Rewrite the data below, changing every "Versandarten" to "Versandoptionen" and leaving everything else as it is.

**EXERCISE MATERIAL:**
>>>
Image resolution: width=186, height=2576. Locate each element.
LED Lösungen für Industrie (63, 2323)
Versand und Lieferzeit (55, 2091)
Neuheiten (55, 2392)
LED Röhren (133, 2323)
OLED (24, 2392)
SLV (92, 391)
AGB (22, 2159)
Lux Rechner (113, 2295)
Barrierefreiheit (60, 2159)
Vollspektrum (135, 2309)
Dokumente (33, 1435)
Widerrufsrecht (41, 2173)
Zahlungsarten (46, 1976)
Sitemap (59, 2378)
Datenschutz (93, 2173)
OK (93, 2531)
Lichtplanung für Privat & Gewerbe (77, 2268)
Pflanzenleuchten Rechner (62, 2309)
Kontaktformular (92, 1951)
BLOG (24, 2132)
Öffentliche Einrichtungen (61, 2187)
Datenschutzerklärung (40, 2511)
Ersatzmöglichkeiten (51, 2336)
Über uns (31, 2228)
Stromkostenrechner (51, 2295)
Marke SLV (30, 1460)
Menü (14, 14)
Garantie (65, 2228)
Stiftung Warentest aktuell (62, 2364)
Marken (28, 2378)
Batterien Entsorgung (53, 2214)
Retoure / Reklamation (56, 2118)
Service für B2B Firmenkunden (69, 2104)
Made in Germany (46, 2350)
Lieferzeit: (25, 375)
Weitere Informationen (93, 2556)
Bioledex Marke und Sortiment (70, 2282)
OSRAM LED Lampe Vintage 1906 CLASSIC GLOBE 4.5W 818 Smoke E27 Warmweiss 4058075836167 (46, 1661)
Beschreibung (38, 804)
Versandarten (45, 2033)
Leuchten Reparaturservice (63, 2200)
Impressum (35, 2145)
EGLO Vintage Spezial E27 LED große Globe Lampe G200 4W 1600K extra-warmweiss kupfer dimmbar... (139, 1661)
<<<
**FINISHED EXERCISE:**
Image resolution: width=186, height=2576. Locate each element.
LED Lösungen für Industrie (63, 2323)
Versand und Lieferzeit (55, 2091)
Neuheiten (55, 2392)
LED Röhren (133, 2323)
OLED (24, 2392)
SLV (92, 391)
AGB (22, 2159)
Lux Rechner (113, 2295)
Barrierefreiheit (60, 2159)
Vollspektrum (135, 2309)
Dokumente (33, 1435)
Widerrufsrecht (41, 2173)
Zahlungsarten (46, 1976)
Sitemap (59, 2378)
Datenschutz (93, 2173)
OK (93, 2531)
Lichtplanung für Privat & Gewerbe (77, 2268)
Pflanzenleuchten Rechner (62, 2309)
Kontaktformular (92, 1951)
BLOG (24, 2132)
Öffentliche Einrichtungen (61, 2187)
Datenschutzerklärung (40, 2511)
Ersatzmöglichkeiten (51, 2336)
Über uns (31, 2228)
Stromkostenrechner (51, 2295)
Marke SLV (30, 1460)
Menü (14, 14)
Garantie (65, 2228)
Stiftung Warentest aktuell (62, 2364)
Marken (28, 2378)
Batterien Entsorgung (53, 2214)
Retoure / Reklamation (56, 2118)
Service für B2B Firmenkunden (69, 2104)
Made in Germany (46, 2350)
Lieferzeit: (25, 375)
Weitere Informationen (93, 2556)
Bioledex Marke und Sortiment (70, 2282)
OSRAM LED Lampe Vintage 1906 CLASSIC GLOBE 4.5W 818 Smoke E27 Warmweiss 4058075836167 (46, 1661)
Beschreibung (38, 804)
Versandoptionen (45, 2033)
Leuchten Reparaturservice (63, 2200)
Impressum (35, 2145)
EGLO Vintage Spezial E27 LED große Globe Lampe G200 4W 1600K extra-warmweiss kupfer dimmbar... (139, 1661)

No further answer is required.